Ее под локоть поддерживала Амор. Что осталось от худышки с грудями в пол-апельсина? Статная, крепкая женщина с сильными руками и пышными формами, с каскадом стеклянных бус, прикрывавших гирлянду из уродливых рубцов - след одной душной ночи.
– Слышала, и не один раз, - продолжала унгана, кряхтя и усаживаясь в качалку.
– Хозяйский братец, жандарм, не оставил привычки заглядывать к нам время от времени, а хозяйка нет-нет да и зайдет сюда, по старой памяти, когда гуляет в саду с ниньей. Последнее время, правда, все реже и реже: сварлива стала и сердита, и все дела забрала в свои руки. Сеньора иногда заносит в загулы, но не так, как прежде; Давид по-прежнему майораль, а конюшего наняли со стороны. Все вспоминают про вас, дети, но я - чаще всех. Помните, как мы сиживали здесь?
Помнила все, но больше всего мне помнились вечера и ночи в неторопливых беседах, и я ей сказала об этом.
Ма Обдулия смеялась, трясясь рыхлым телом.
– Помню, как же! Ты была умной девчонкой, дочка. И знала столько, что меня могла кое-чему научить. Но, прости меня, скажу: тебе, моя милая, никогда не стать матушкой Лоа.
– Почему, Ма?
– Потому что ты не живешь в мире духов, ты живешь в мире людей. Твои способности - видеть людей насквозь и знать, кто чего стоит, и ты сможешь вертеть ими при необходимости, как захочешь. Твоя способность предчувствовать будущее касается только тебя, твой трюк с веревочкой - что-то вроде вечной детской шалости. Нет, ты унгана по праву, по праву твоей Силы, но жрицей Лоа тебе не быть. Легба не отворит тебе дверей храма. Но, сколько я тебя знаю, тебя не слишком это огорчит.
Это она сказала правду.

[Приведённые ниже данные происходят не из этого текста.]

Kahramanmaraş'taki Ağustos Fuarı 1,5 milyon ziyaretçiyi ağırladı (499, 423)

Каждому свое; если среди духов и божеств будет толочься слишком много людей, в небесах наступит беспорядок. Мы рассказали Обдулии о том, что происходило с нами за эти годы - она покачивала головой и как будто подремывала, только пальцами перебирала бусины маленьких четок.
– Что ж, мне будет легче умирать, - сказала она под конец.
– Легче уходить, когда знаешь, что небывалое может стать возможным. Я не помню своего рода и племени, я не знаю того берега. Но если ты вспомнишь обо мне и произнесешь мое имя, ступив на ту землю - считай, что я вернулась туда на твоем корабле.
– Нам пора, - сказал Гром.
– Нельзя, чтобы нас застало утро. Очень было бы обидно попасть куда-нибудь, когда корабль ждет.
– Не торопись, сынок: успеешь. Ничего не случится с вами по дороге. Не хотите передать ничего донье Белен? Пожелания благополучия и здоровья? Хорошо; а остальное я добавлю от себя, если понадобится. А теперь подведите ко мне поближе этого молодца.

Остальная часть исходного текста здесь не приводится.